EXERCISE DATA —
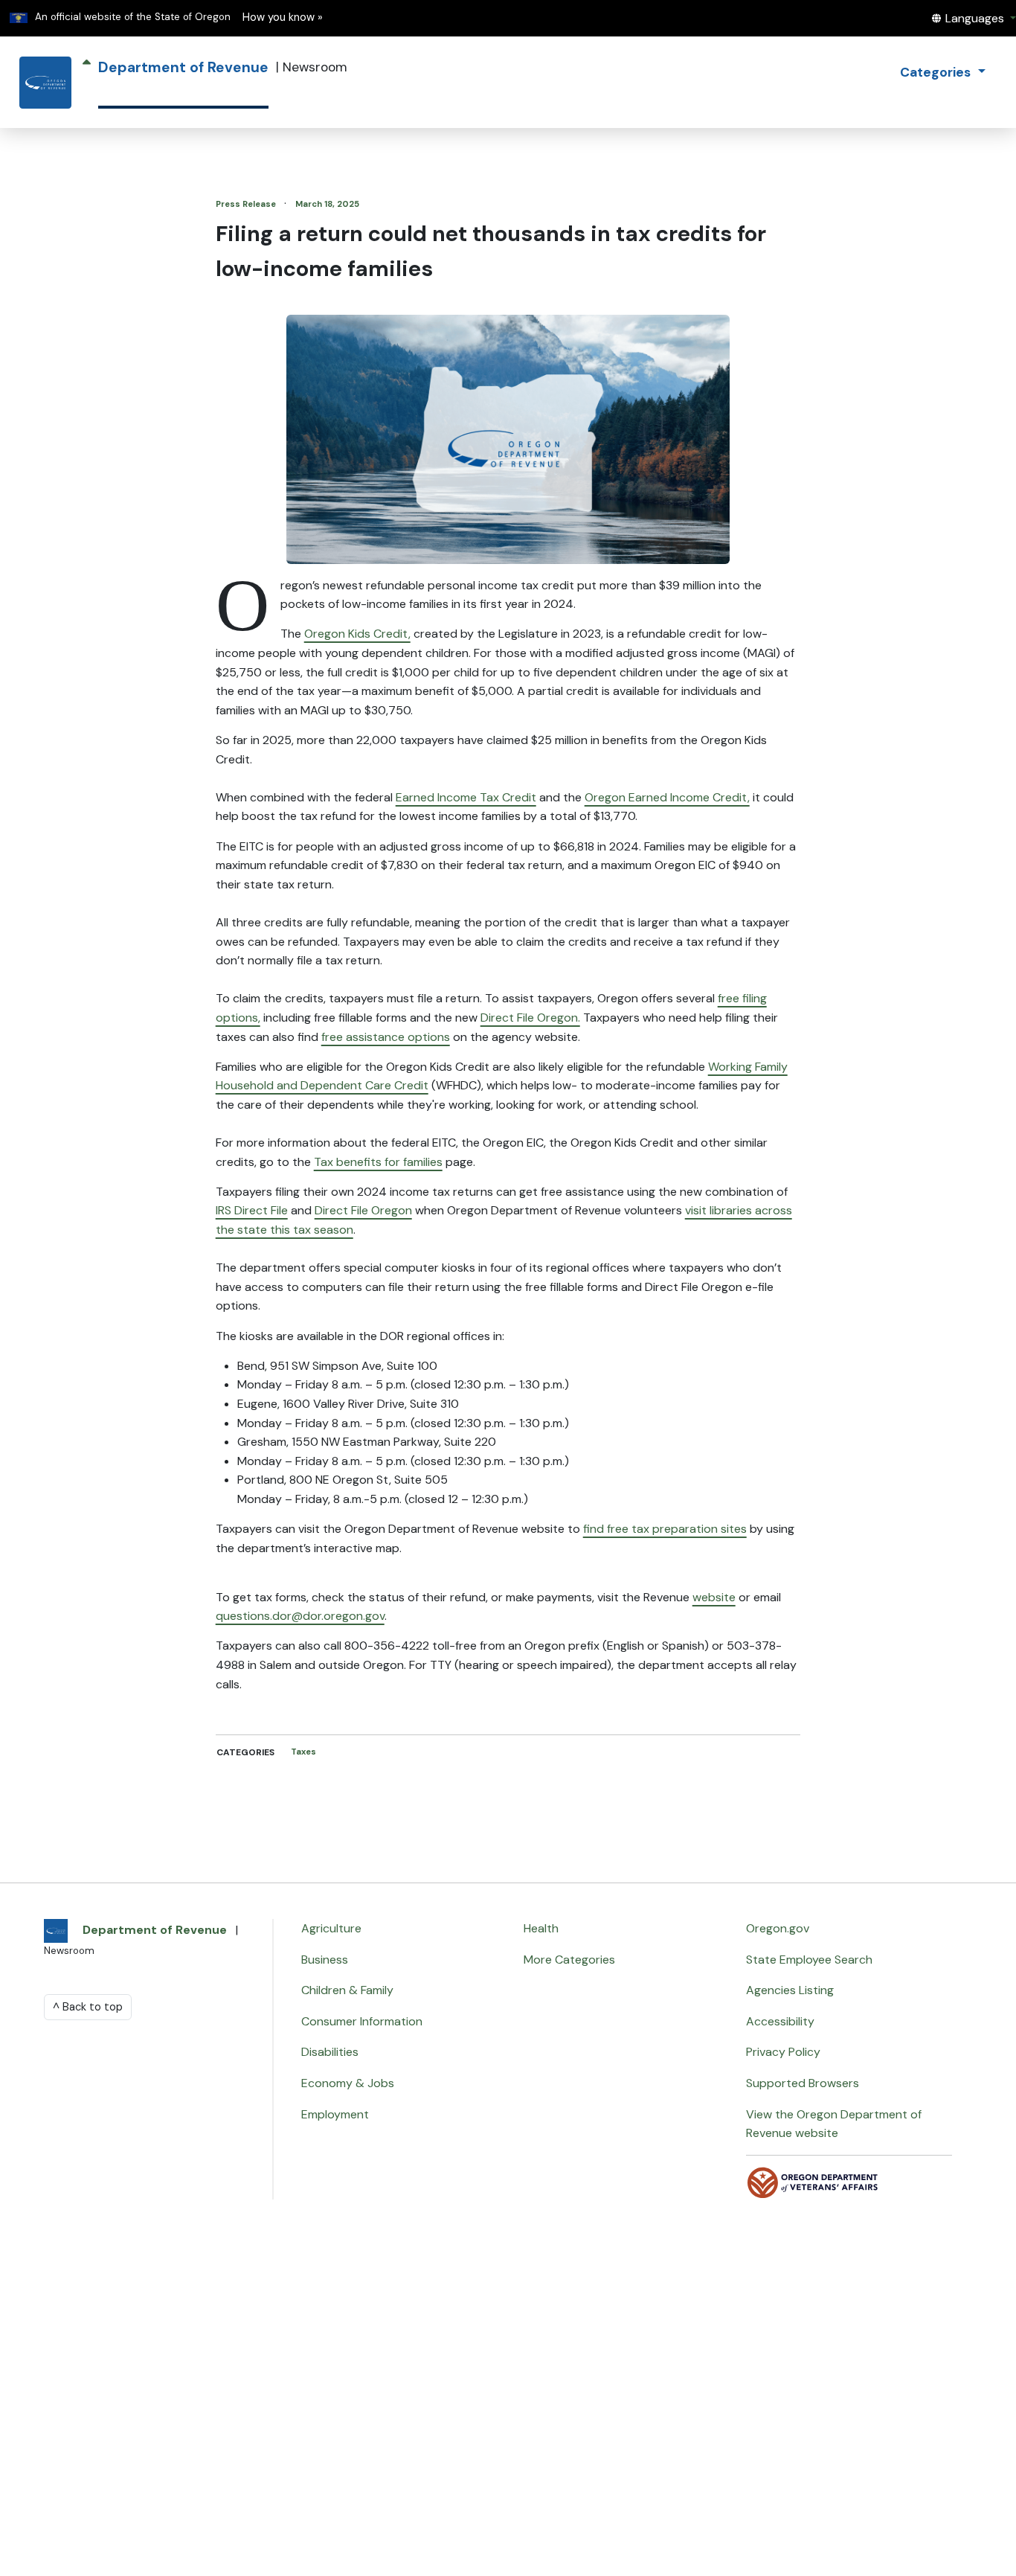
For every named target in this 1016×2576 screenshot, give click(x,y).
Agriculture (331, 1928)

* * *

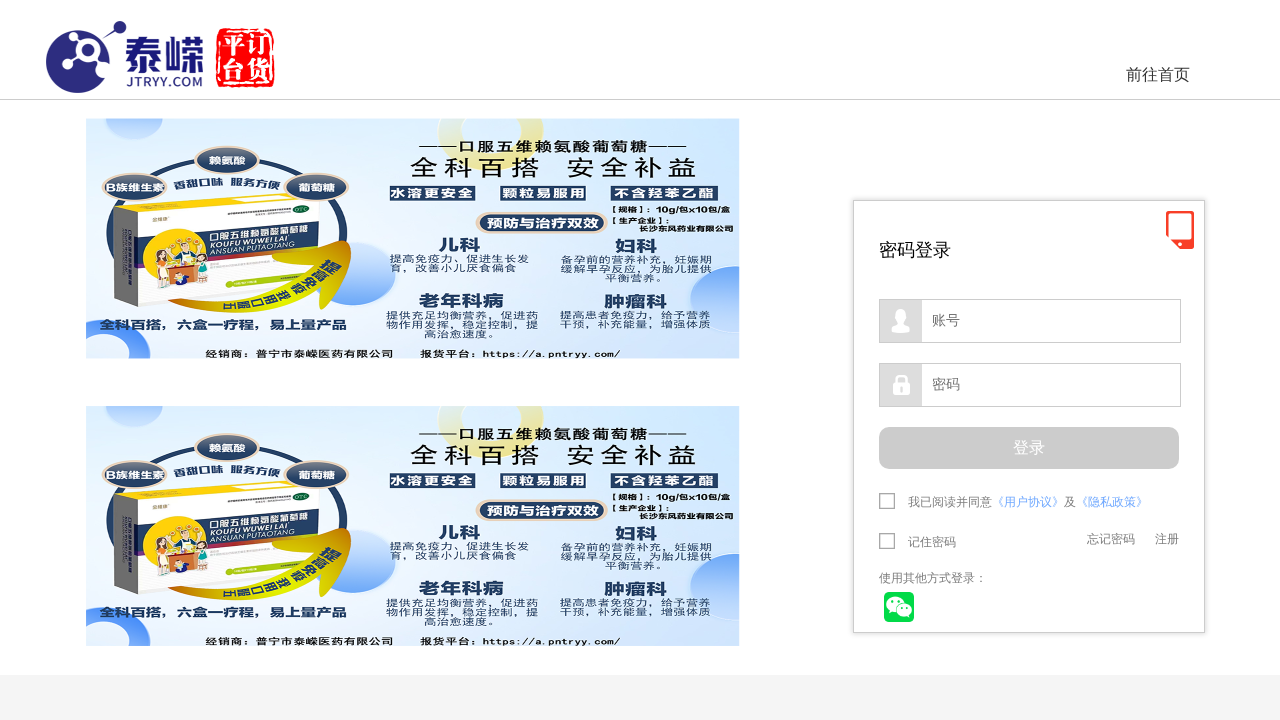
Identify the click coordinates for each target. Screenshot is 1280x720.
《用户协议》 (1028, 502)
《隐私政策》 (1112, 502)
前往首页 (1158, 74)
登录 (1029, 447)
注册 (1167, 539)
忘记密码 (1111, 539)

ACTIVITY — Check the data line by line and report how many lines contain "target" as a word or string, giving nothing besides the number.

EXERCISE RESULT — 2